Typically, aphasia is acquired due to damage incurred on the left side of the brain. Most adults acquire aphasia because of a stroke, which damages the brain. Because this is the most common cause of aphasia, older adults are more likely to be diagnosed with this disorder. Sometimes, patients may acquire it due to a brain tumor or a head injury, as in the case of Senator Giffords.
Cases of aphasia can range from mild to severe and not all patients will struggle with the same dilemmas. For example, some patients may have trouble following conversations, while others will have great difficulty speaking. Some people also have trouble reading and writing.
Recovering from aphasia is a slow process and most patients are never able to completely restore their communication skills. Complete restoration of communication becomes less likely if the patient continues to display symptoms of aphasia longer than two to three months following the damage to the brain. As is usually the case, the best results are typically seen when treatment begins early.
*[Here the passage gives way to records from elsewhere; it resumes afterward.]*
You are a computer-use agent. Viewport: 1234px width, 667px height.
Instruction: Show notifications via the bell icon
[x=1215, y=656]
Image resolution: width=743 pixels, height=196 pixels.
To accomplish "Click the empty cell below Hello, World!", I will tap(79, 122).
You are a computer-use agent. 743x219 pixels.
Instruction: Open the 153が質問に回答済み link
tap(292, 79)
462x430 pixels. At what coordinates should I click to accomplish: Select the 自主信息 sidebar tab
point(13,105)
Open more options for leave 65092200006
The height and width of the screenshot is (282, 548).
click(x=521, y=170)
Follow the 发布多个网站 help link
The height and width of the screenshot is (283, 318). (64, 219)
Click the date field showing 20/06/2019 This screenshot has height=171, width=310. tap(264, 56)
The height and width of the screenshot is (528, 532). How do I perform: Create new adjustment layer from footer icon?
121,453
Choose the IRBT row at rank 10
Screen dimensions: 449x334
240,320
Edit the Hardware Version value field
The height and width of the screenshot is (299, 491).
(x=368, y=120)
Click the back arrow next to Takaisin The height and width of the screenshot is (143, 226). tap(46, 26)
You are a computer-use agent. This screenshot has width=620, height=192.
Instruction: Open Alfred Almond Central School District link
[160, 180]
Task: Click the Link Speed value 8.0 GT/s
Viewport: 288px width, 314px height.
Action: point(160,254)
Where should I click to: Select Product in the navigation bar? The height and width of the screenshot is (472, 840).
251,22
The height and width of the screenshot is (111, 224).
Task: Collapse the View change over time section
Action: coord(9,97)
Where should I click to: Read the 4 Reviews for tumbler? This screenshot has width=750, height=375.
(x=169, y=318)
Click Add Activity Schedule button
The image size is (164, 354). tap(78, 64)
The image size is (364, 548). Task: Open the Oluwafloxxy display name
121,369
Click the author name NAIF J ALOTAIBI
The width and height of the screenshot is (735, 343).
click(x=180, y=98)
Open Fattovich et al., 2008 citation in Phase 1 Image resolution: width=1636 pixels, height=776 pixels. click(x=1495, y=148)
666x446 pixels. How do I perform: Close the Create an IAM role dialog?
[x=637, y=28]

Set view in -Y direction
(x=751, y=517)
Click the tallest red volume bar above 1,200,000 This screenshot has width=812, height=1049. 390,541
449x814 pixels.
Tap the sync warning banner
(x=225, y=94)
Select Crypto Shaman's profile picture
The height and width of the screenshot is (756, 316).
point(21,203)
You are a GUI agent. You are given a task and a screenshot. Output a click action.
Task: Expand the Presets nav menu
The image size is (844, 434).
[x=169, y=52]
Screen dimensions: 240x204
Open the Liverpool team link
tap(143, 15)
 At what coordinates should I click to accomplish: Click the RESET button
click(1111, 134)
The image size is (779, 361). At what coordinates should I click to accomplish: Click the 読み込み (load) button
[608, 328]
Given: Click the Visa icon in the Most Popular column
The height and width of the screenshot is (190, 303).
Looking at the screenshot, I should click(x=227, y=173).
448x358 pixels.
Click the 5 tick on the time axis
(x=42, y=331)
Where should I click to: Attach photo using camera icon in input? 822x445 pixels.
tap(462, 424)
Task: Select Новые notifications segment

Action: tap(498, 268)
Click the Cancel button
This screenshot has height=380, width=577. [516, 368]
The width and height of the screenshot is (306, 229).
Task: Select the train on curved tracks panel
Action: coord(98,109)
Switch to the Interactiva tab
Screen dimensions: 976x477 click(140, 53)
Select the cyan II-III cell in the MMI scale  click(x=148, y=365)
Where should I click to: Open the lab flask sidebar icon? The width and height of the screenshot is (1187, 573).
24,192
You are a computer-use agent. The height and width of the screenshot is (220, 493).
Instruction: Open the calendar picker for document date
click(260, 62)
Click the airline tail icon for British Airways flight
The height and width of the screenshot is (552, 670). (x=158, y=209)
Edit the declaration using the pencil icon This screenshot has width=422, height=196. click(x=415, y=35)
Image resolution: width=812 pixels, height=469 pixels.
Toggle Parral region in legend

To begin the treatment for aphasia, the speech-language pathologist (SLP) will likely give the patient simple tasks. The patient may be asked to name familiar objects, like a bed, a lamp, and a book. While the patient builds his communication skills, he will also likely be shown alternative means of communication to reduce frustration. Gestures and drawings are commonly used. For example, Gabrielle Giffords learned to point to her stomach when she was hungry, before she progressed to saying, “I’m hungry.”*
Many patients with aphasia benefit from working in groups with other patients that suffer from this disorder. It is also helpful when the patient’s family members and friends work on communication skills between speech therapy sessions. To help your loved one, turn off the TV and reduce any other background noises as much as possible. Speak slowly and use short, simple sentences. Allow your loved one plenty of time to finish his sentence and avoid correcting any errors. Be prepared to help him out with paper and a pen in case he needs to draw something. If he has trouble understanding what you’re saying, draw a picture of it.
Begin the conversation with familiar subjects, such as your loved one’s favorite sport. You could also discuss what he had for lunch that day. Avoid jumping from topic to topic quickly. Avoid open-ended questions, as well. For example, ask him if he would like a turkey sandwich or a tuna sandwich, rather than asking him what he would like for lunch. Pay attention to nonverbal signals. Patients with aphasia who have trouble getting their words out may gesture or use their eyes to communicate. For example, if you notice that your loved one frequently looks at a water glass, he may be telling you that he is thirsty.
The development of aphasia is a life-changing event for both the patient and his family members. Do not hesitate to reach out to support groups for help. Your loved one’s SLP may be able to provide you with information on local support groups. Otherwise, check with the National Aphasia Association or the Aphasia Hope Foundation.